Task item. The material below holds pictures; leave them out and reproduce exactly the lines from the one with "This screenshot has width=1568, height=534." through the one with "the Microsoft SQL", inclusive.

Material to process.
━━━━━━━━━━━━━━━━━━━━━━━━━━━━━━

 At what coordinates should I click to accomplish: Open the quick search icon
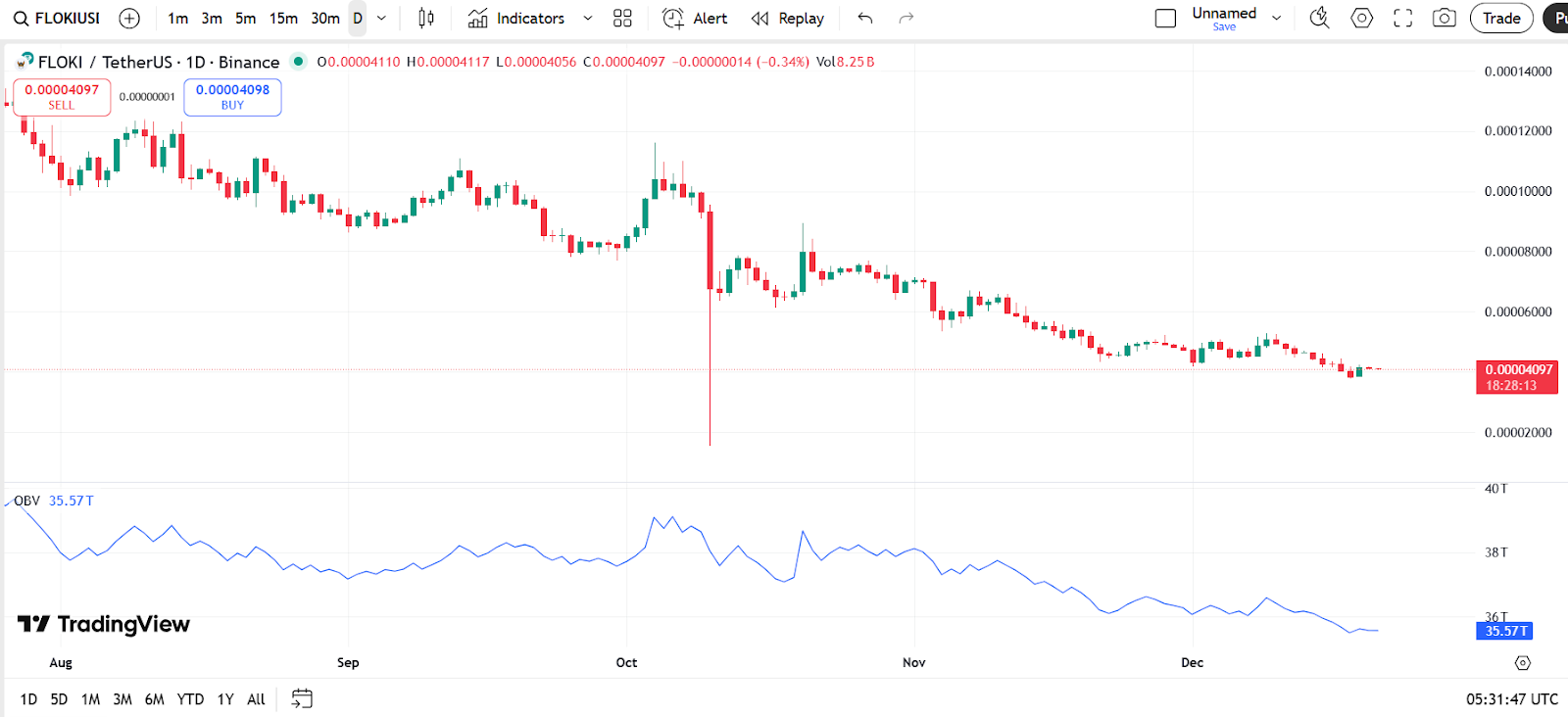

━━━━━━━━━━━━━━━━━━━━━━━━━━━━━━

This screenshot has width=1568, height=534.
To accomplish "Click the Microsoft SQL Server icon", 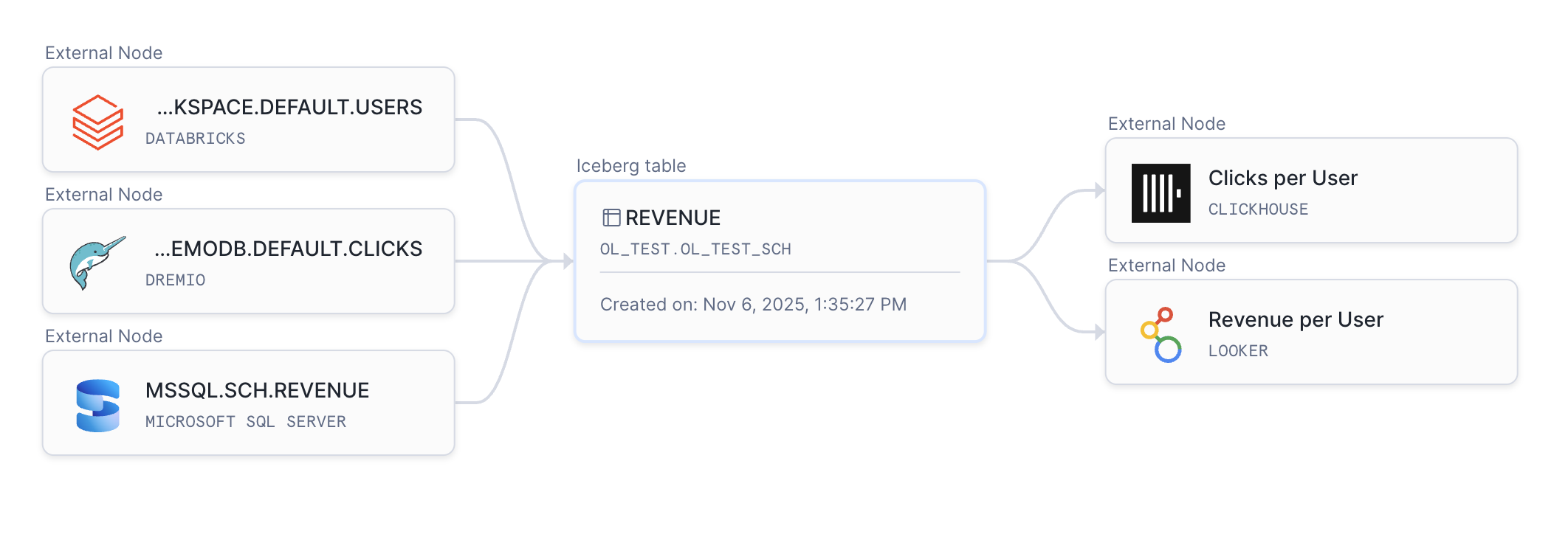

━━━━━━━━━━━━━━━━━━━━━━━━━━━━━━

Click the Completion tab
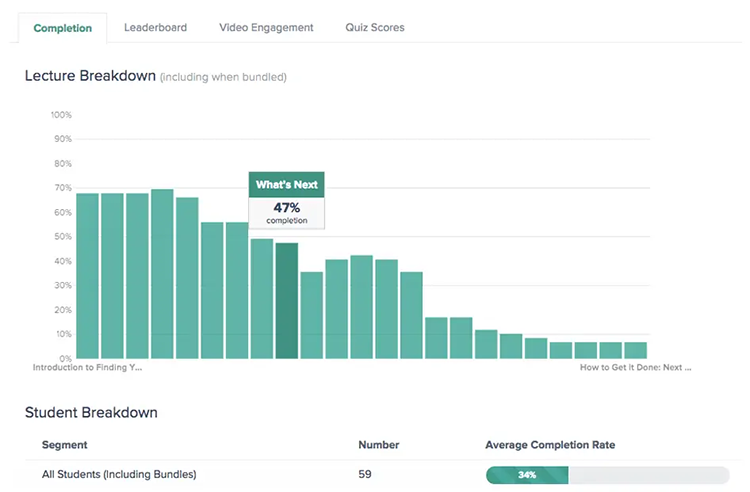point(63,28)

━━━━━━━━━━━━━━━━━━━━━━━━━━━━━━

Task response.
This screenshot has width=1568, height=534.
To accomplish "Click the Microsoft SQL Server icon", 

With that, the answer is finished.